Britain’s biggest accountancy body is expected to warn that the introduction of alternative business structures combining solicitors and chartered accountants could founder, because the codes of conduct of the two professions are incompatible.
The 132,000-member Institute of Chartered Accountants in England and Wales (ICAEW) will demand that the Legal Services Board grant it major influence over how chartered accountants who join ABSs are regulated – regardless of who is designated the approved regulator.
‘We would not be happy to see accountants coming under another regulator,’ a senior ICAEW source told the Gazette. ‘We wouldn’t want accountancy practices regulated as if they were law firms.’ It has been suggested that the ICAEW could itself apply to regulate ABSs, though cost could be a deterrent.

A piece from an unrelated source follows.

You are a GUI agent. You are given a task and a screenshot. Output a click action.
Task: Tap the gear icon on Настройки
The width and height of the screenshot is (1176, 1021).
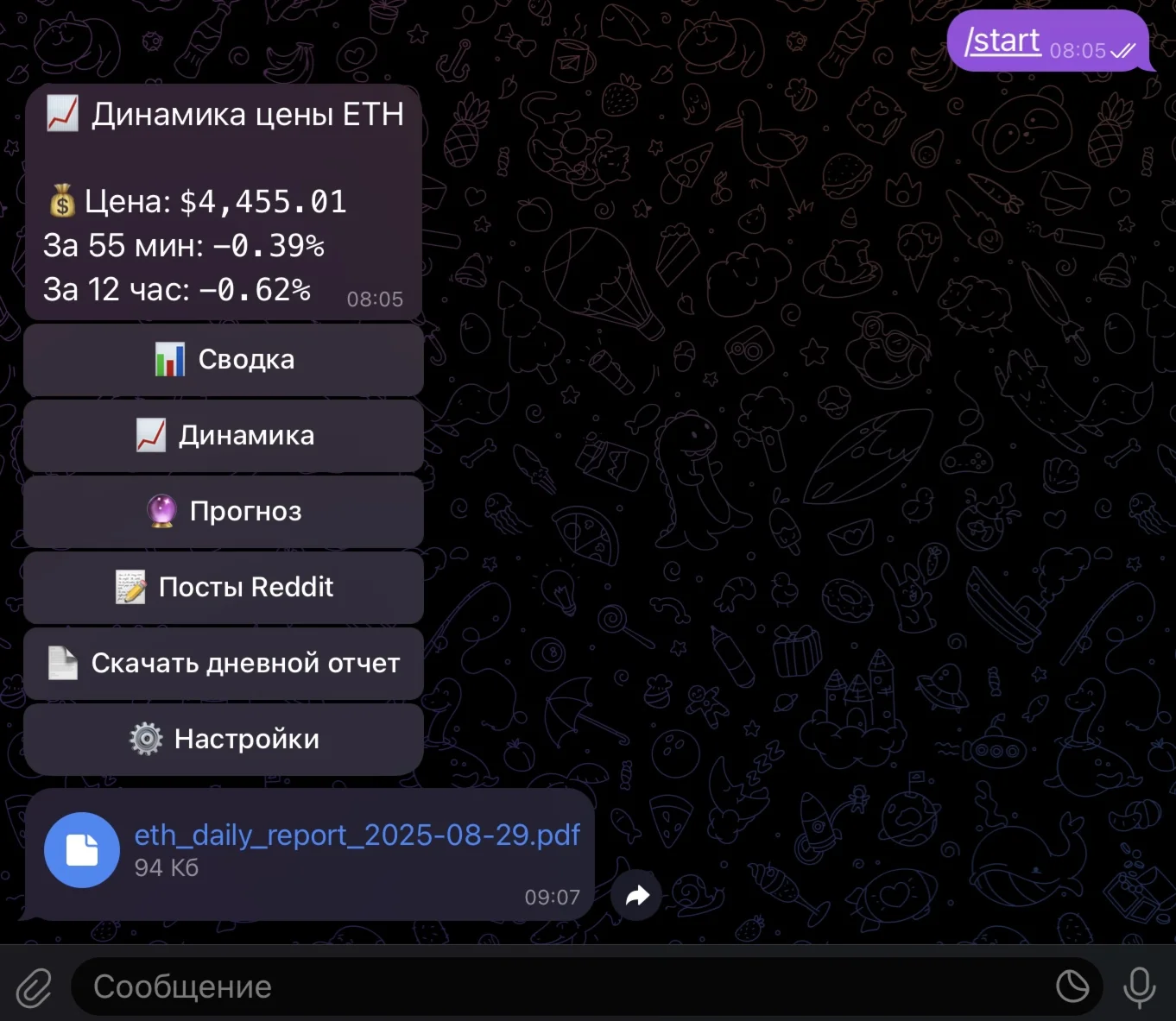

The institute is understood to be concerned that a ‘legal’ regulator could not properly regulate ABSs involving both lawyers and accountants because the codes of conduct of each profession are incompatible. The institute will convey its concerns to the LSB as part of the latter’s consultation on ABS regulation.
The senior ICAEW source said: ‘It’s not good for professions to be joined on the same principles. Lawyers and accountants both have to act in accordance with strict ethical principles, but these are different. Lawyers must serve the interests of their clients and accountants must be objective. Accountants always have a responsibility to take into account the public interest in all of their work.
‘Individual accountants already work in law firms. They have to abide by both sets of ethics, so both public interest and client-focused advice is given. But with whole-firm ABS regulation, the two sets of professional standards cannot be reconciled. This could make regulation difficult to deal with in a cost effective way.’
Another difficulty is that accountants worldwide generally abide by standards laid down by the International Federation of Accountants. ‘We are a global profession, which lawyers are not,’ the source added.
- The Solicitors Regulation Authority has launched a consultation on the regulation of alternative business structures. The organisation argues that ABSs should be subject to the same ethical benchmark, standards of service and consumer protections as any other kind of law firm. The consultation closes on 31 August.